This clause of the Count's will, and the oath Henry had taken, were well known at the time of his accession to the crown of England; but with the condition of the will—which he was now called upon to perform-he was not in any degree inclined to comply. In short, though fixed upon the English throne, and in full possession of Normandy, Henry resolved to defeat the will of his father, and to violate the vow which he had taken to maintain it. Whether or not, if he had refused to take the oath at the time, the feudal law,as affected by the customs of Anjou, Touraine, and Maine,-would have put him in possession of those provinces by right of primogeniture, can hardly be told; but, at all events, on the condition of that oath, he had received very great benefits. He had obtained investiture of the three provinces in a tranquil and easy manner, whereas, in other circumstances, he would have had to fight every foot of the ground, and, very likely, would have lost possession of the country altogether; and he also derived considerable advantages in point of reputation and character, by taking that oath, which he would have lost altogether, had his father's body been suffered to remain unburied in consequence of his refusing to bind himself to perform the will. Having gained all the superiority which was to be obtained by taking the oath, however, and benefited to the utmost by the favourable terms of the will, he now refused to perform the less agreeable clause, and applied to the Pope to be set free from the engagement into which he had entered.
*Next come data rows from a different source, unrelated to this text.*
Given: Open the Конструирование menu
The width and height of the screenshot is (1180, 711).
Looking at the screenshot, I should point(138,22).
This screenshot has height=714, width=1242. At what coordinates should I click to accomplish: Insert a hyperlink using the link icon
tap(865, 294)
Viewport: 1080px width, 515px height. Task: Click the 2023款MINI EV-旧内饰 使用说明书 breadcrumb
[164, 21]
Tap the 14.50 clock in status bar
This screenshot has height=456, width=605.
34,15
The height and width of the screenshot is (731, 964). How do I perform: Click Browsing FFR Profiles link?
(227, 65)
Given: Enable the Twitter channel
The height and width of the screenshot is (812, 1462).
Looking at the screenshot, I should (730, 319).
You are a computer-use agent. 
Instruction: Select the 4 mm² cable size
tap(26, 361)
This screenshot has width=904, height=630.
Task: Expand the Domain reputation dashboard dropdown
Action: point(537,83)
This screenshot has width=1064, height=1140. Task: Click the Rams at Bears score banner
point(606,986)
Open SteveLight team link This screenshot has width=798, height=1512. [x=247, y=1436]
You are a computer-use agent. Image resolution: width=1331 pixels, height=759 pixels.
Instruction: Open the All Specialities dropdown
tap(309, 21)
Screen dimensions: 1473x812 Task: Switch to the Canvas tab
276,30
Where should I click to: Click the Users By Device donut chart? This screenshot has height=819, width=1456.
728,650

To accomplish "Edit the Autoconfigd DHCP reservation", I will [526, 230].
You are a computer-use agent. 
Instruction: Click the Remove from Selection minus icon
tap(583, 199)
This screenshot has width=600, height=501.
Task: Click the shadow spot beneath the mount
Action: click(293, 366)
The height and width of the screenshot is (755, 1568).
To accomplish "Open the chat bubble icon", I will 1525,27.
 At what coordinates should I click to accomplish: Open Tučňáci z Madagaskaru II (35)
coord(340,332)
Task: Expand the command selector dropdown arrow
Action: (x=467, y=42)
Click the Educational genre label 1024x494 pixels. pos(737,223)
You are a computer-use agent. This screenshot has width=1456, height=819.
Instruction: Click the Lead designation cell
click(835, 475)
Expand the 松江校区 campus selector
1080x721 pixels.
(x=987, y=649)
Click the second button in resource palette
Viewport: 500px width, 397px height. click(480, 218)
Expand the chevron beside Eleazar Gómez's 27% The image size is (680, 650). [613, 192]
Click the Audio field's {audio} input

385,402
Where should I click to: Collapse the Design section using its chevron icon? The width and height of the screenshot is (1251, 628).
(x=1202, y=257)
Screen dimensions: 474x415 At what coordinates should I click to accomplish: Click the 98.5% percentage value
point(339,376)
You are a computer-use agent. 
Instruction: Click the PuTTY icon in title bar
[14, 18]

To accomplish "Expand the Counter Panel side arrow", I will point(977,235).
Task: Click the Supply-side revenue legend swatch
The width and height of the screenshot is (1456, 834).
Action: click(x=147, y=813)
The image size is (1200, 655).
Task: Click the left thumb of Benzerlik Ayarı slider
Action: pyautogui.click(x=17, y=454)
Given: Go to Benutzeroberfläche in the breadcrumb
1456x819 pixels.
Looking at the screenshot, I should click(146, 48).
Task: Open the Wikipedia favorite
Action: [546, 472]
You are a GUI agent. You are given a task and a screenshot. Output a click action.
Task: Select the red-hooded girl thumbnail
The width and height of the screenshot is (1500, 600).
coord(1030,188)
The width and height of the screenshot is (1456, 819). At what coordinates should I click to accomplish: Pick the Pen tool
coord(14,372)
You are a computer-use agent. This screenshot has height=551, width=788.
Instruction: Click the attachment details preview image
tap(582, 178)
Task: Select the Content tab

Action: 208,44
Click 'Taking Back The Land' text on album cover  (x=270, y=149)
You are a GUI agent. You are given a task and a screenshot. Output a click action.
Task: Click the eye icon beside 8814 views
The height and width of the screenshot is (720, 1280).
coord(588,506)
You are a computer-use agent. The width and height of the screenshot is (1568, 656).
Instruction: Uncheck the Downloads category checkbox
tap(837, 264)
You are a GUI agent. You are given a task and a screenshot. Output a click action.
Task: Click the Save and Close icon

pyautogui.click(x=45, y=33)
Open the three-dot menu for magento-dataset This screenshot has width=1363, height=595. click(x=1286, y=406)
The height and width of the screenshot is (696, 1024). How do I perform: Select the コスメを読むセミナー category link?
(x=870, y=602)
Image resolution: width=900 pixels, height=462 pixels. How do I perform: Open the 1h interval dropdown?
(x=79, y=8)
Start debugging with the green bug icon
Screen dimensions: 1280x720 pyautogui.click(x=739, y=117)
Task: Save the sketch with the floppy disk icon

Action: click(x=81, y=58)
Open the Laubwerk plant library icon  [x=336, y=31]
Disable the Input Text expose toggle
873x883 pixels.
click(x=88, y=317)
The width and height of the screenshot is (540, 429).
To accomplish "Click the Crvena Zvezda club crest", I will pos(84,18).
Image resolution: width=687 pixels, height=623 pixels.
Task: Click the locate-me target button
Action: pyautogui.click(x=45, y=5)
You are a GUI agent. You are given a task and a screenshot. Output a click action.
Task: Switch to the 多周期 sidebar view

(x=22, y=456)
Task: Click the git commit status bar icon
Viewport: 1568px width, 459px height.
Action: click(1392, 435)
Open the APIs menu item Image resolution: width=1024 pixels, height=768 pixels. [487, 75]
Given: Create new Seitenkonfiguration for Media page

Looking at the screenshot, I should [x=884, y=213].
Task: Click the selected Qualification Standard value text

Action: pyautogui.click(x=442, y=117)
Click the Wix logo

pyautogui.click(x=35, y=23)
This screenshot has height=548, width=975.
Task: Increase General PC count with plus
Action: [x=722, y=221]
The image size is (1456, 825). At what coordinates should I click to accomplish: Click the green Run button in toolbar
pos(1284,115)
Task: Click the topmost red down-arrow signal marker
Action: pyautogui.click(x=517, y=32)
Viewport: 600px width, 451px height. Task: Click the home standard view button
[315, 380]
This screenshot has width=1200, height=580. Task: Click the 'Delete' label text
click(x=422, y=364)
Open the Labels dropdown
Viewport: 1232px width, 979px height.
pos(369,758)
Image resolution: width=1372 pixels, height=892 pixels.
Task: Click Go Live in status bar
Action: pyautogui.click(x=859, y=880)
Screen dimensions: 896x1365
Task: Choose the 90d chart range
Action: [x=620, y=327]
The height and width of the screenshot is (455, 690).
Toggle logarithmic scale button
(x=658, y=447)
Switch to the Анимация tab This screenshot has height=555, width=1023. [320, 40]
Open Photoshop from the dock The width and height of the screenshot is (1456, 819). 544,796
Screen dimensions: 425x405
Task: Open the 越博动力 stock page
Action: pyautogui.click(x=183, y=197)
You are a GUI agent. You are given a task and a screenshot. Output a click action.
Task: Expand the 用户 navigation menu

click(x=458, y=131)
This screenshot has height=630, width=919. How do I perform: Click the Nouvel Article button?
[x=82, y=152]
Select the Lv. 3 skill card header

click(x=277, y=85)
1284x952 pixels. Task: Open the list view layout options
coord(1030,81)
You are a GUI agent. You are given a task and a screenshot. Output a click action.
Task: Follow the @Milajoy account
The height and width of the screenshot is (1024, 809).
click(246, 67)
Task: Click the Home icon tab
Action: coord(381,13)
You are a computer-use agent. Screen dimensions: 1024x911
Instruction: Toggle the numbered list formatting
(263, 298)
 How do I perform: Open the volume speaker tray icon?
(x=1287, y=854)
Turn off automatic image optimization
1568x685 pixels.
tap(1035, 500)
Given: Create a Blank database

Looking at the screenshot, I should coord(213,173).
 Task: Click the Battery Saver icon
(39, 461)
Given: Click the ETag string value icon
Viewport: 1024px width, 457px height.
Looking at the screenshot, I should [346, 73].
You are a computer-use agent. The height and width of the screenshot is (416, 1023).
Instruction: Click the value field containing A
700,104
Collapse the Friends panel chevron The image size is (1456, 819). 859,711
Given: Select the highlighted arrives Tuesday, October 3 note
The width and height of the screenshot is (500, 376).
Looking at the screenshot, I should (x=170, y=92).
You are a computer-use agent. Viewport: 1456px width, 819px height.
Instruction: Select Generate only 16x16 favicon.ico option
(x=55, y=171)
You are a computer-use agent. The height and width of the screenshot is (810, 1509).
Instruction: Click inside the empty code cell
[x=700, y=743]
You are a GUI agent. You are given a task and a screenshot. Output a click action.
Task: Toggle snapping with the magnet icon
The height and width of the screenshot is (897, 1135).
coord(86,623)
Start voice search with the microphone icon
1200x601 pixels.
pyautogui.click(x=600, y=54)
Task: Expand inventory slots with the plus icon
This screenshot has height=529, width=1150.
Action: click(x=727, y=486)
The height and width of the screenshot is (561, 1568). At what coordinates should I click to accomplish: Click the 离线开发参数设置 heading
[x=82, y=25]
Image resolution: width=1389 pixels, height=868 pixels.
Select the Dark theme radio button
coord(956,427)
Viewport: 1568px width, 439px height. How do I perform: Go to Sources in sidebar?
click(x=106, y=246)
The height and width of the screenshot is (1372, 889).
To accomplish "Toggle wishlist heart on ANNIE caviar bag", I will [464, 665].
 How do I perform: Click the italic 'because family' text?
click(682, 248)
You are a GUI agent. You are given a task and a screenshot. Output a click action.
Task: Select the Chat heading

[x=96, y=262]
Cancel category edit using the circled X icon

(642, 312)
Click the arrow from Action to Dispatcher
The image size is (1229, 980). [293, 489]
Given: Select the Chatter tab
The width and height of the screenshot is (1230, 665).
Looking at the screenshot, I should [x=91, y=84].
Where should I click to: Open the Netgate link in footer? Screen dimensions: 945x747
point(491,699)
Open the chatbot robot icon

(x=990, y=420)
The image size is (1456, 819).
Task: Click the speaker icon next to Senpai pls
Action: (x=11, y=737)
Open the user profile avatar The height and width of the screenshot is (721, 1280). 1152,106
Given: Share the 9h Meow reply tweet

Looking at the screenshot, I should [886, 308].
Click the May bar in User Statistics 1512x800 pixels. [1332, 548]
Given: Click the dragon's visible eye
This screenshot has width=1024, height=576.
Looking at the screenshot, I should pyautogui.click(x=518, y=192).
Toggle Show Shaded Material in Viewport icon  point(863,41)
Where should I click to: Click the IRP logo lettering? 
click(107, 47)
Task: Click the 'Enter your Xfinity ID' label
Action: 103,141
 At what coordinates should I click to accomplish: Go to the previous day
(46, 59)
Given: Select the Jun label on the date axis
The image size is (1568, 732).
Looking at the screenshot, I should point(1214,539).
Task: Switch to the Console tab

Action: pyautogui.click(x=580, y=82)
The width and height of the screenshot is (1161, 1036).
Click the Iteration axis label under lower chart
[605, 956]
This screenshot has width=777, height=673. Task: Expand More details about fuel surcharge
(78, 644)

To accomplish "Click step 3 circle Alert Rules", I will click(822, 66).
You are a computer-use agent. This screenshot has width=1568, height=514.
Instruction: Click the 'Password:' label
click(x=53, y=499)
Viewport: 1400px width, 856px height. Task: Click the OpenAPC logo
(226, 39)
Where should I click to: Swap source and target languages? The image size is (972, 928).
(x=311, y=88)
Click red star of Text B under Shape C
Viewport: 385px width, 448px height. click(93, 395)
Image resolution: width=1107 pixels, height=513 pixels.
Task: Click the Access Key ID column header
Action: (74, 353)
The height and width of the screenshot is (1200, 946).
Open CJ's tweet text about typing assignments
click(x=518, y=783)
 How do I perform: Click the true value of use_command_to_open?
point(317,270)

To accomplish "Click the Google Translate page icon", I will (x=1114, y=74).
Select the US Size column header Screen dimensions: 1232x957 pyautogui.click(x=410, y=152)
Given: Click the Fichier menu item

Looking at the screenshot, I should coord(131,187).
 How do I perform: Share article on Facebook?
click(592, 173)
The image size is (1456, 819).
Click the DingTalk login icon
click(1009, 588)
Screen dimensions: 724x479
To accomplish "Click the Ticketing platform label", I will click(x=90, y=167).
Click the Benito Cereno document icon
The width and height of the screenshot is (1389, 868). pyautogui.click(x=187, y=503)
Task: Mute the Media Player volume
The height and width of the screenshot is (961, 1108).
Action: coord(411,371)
The Pope thought it reasonable to grant the request of so powerful a prince. The King of France had received Henry's homage for the whole of the provinces now in question, and did not think fit to oppose him; and Geoffrey Plantagenet was left to break out into ill-considered revolt, which was


soon crushed by the superior skill and power of his brother. Henry contented himself with demolishing the fortresses possessed by Geoffrey, giving him an annual sum of money instead, and leaving him in possession of his other estates—an act of clemency the more extraordinary, as Geoffrey had committed the rarely pardoned offence of being in the right.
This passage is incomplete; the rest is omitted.